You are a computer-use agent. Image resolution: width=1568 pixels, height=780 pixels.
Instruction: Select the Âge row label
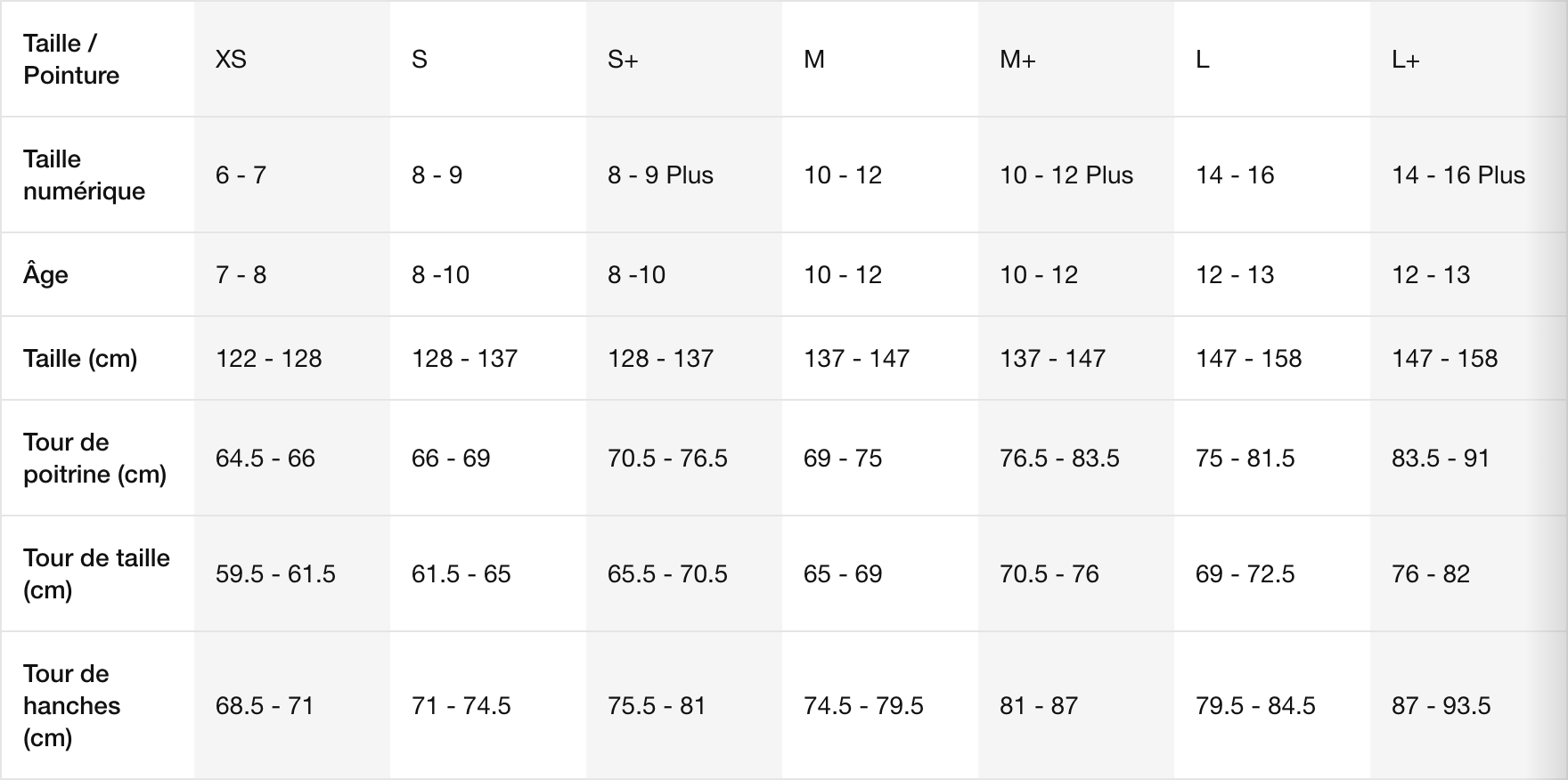[x=45, y=273]
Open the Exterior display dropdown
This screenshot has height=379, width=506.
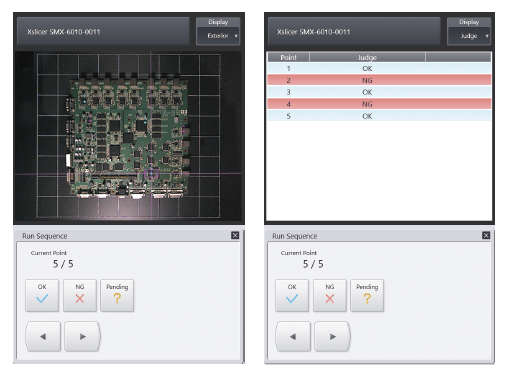[218, 36]
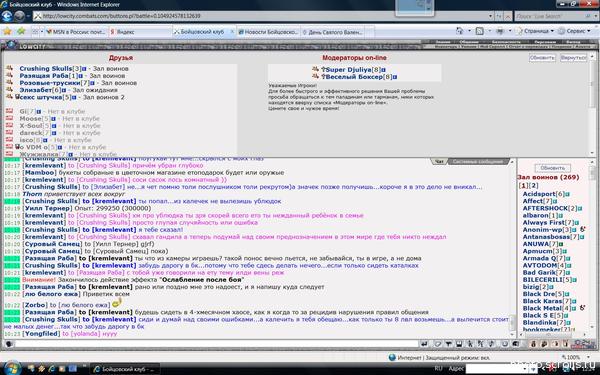The height and width of the screenshot is (375, 600).
Task: Open the RSS feeds icon in command bar
Action: (479, 31)
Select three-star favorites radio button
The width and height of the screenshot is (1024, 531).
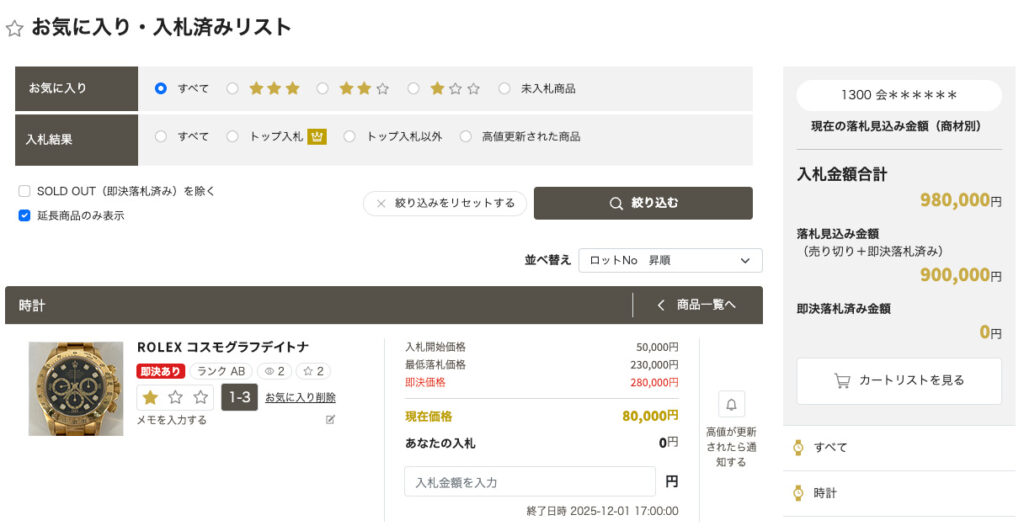tap(232, 88)
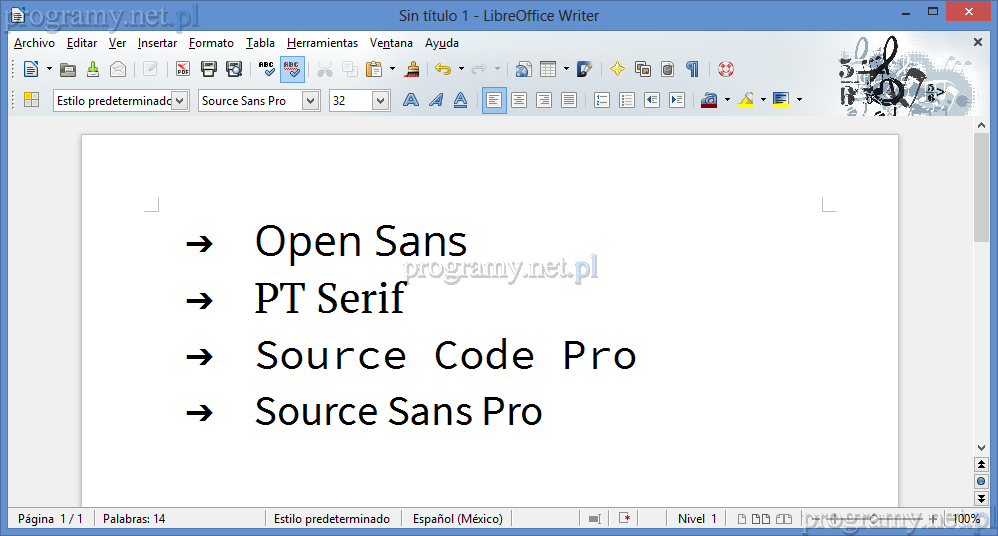Expand the font name dropdown

click(x=310, y=100)

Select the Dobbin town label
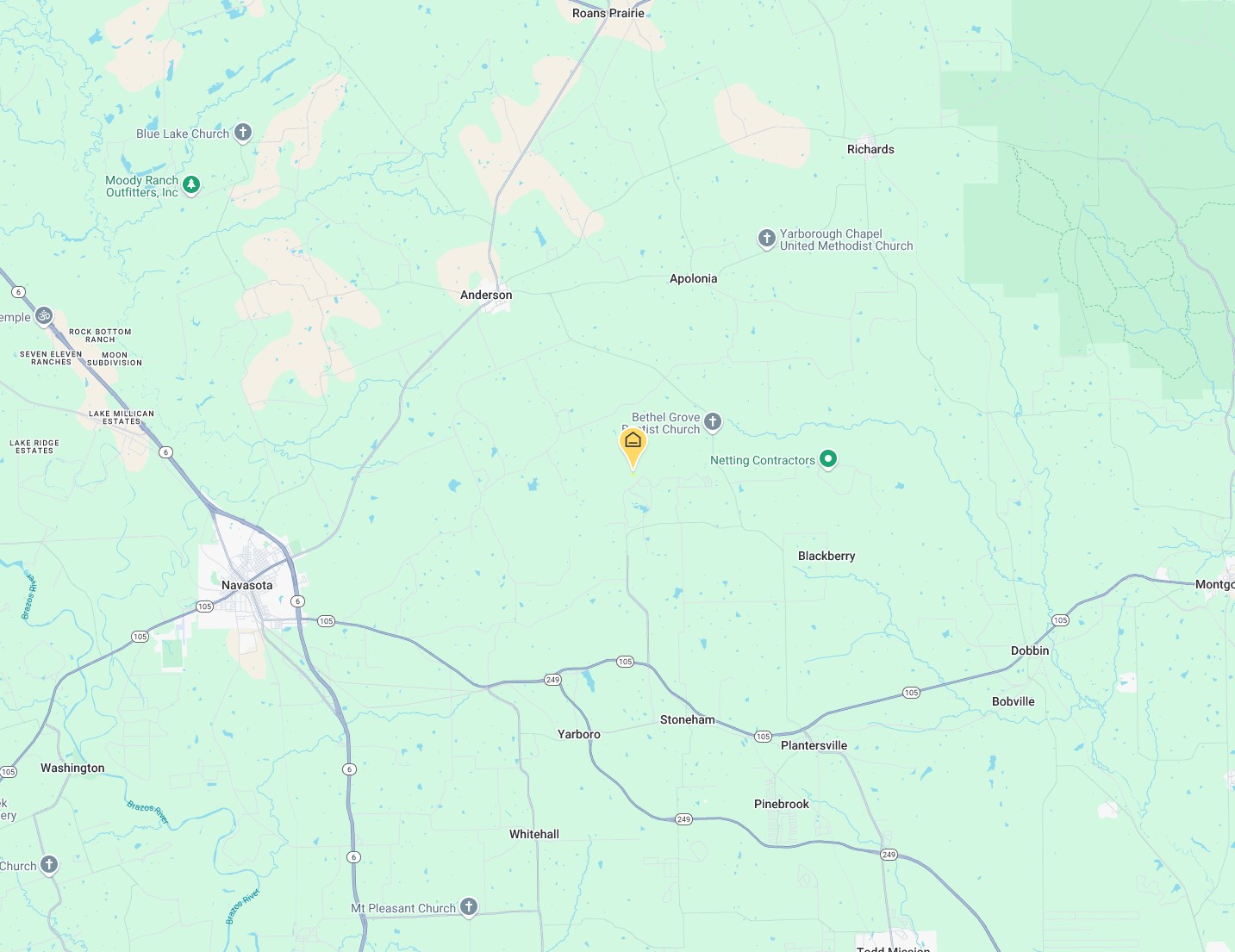[x=1030, y=650]
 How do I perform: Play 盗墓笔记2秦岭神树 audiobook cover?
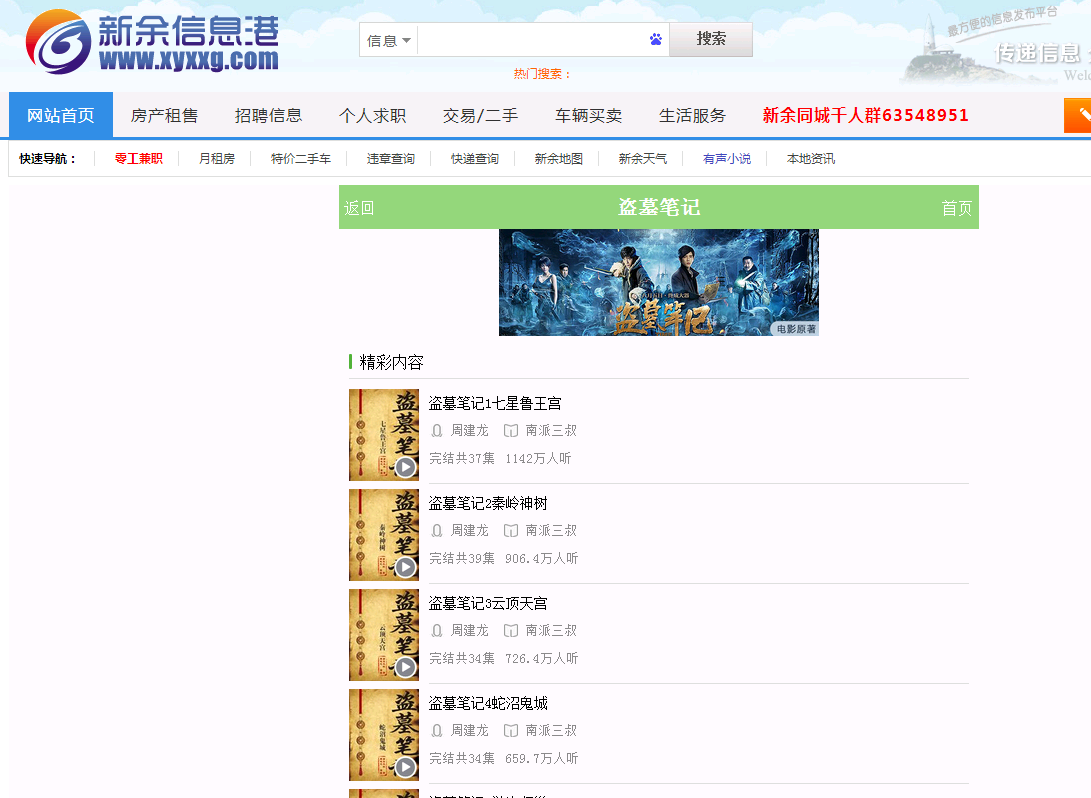click(384, 535)
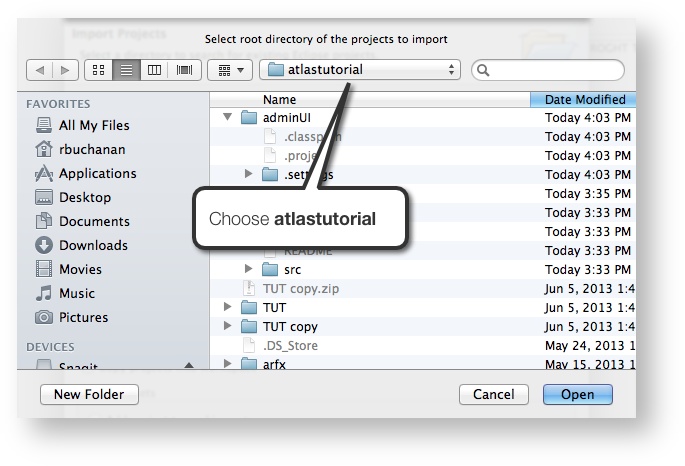Sort by the Date Modified column
685x466 pixels.
tap(585, 99)
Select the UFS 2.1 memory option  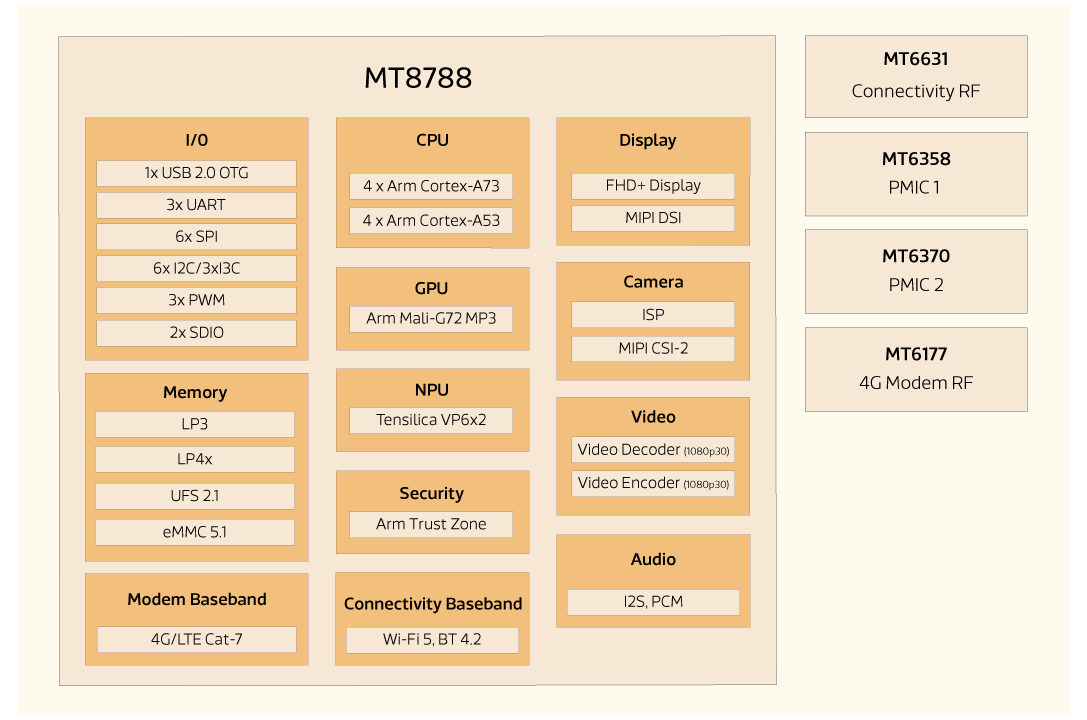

What the task asks: From the line containing "Instruction: Select the Âge row label" to the last line of the records above, return each line exactly, both ends included, and nothing more. Leave out the pictures.

Answer for this exercise:
Instruction: Select the Âge row label
[x=45, y=273]
Open the Exterior display dropdown
This screenshot has height=379, width=506.
[218, 36]
The height and width of the screenshot is (375, 600).
Task: Open the RSS feeds icon in command bar
Action: (479, 31)
Select three-star favorites radio button
The width and height of the screenshot is (1024, 531).
tap(232, 88)
Expand the font name dropdown

click(x=310, y=100)

Select the Dobbin town label
[x=1030, y=650]
 How do I perform: Play 盗墓笔记2秦岭神树 audiobook cover?
click(384, 535)
Sort by the Date Modified column
685x466 pixels.
tap(585, 99)
Select the UFS 2.1 memory option  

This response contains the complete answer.